» SELECTED PASSAGE
···

1.2 Goals of PatchGuard


The following data and structures are protected by PatchGuard:

• Modifying system service tables, for example, by hooking KeServiceDescriptorTable
• Modifying the interrupt descriptor table (IDT)
• Modifying the global descriptor table (GDT)
• Using kernel stacks that are not allocated by the kernel
• Patching any part of the kernel (detected only on AMD64-based systems)
PG uses a system check routine that validates all the above structures and data. Basically PatchGuard is about how to protect this system check routine from being cracked. Cracking means to violate at least one of the above statements without knowledge of PatchGuard. This article describes how to violate ALL of them by completely disabling PatchGuard!

In the following I will refer to so called “code paths”. Those are meant to invoke the system check routine. The simplest way is to directly call it, like you would call any other API. But PatchGuard is about making it as hard as possible to
• Find out how the system check routine is invoked
• Interfere with this invocation (by preventing/redirecting it)
• Disassemble the system check routine or find out its entry point address
To accomplish this task, PatchGuard uses various tricks and uncommon processor behavior to obfuscate as much as possible. The system check routine itself will be executed every few minutes.

1.3 A brief overview


The following is a diagram for the code logic of PatchGuard:

Graph1.jpg

The orange arrow applies to PatchGuard 3 only. As you can see, PatchGuard uses the general purpose mechanism for delayed code execution (timers). There are ten PatchGuard related DPC routines:

CmpEnableLazyFlushDpcRoutine<br />CmpLazyFlushDpcRoutine<br />ExpTimeRefreshDpcRoutine<br />ExpTimeZoneDpcRoutine<br />ExpCenturyDpcRoutine<br />ExpTimerDpcRoutine<br />IopTimerDispatch<br />IopIrpStackProfilerTimer<br />KiScanReadyQueues<br />PopThermalZoneDpc

But keep in mind that those are also executing important system code if PatchGuard is not invoked. This switch is made by passing an invalid pointer as DeferredContext. One may say that this is buggy, because dereferencing an invalid pointer at dispatch level throws a non-catchable trap resulting in a bug check. But PatchGuard is using a so called non-canonical pointer. Such a pointer does not follow the x64 processor specification that requires a pointer to have to upper 16 bits either set to one or zero (that is 0x0000 or 0xFFFF). A non-canonical pointer starts with 0x6238, 0xF10A and so on. Dereferencing them will instead cause a general protection fault, which is catchable and in case of PatchGuard, executes the system check routine.

···

» TO-DO LIST
1. How often does the PatchGuard passage say the system check routine runs?
2. Render this sentence from the PatchGuard passage in German: "This switch is made by passing an invalid pointer as DeferredContext."

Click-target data
···

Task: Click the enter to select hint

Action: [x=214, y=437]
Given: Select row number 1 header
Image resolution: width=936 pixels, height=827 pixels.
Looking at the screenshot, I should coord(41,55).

···

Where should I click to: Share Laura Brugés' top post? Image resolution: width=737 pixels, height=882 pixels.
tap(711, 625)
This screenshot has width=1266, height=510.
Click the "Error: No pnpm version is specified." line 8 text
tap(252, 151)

···

» REPLIES
1. Every few minutes.

2. Dieser Wechsel erfolgt, indem ein ungültiger Zeiger als DeferredContext übergeben wird.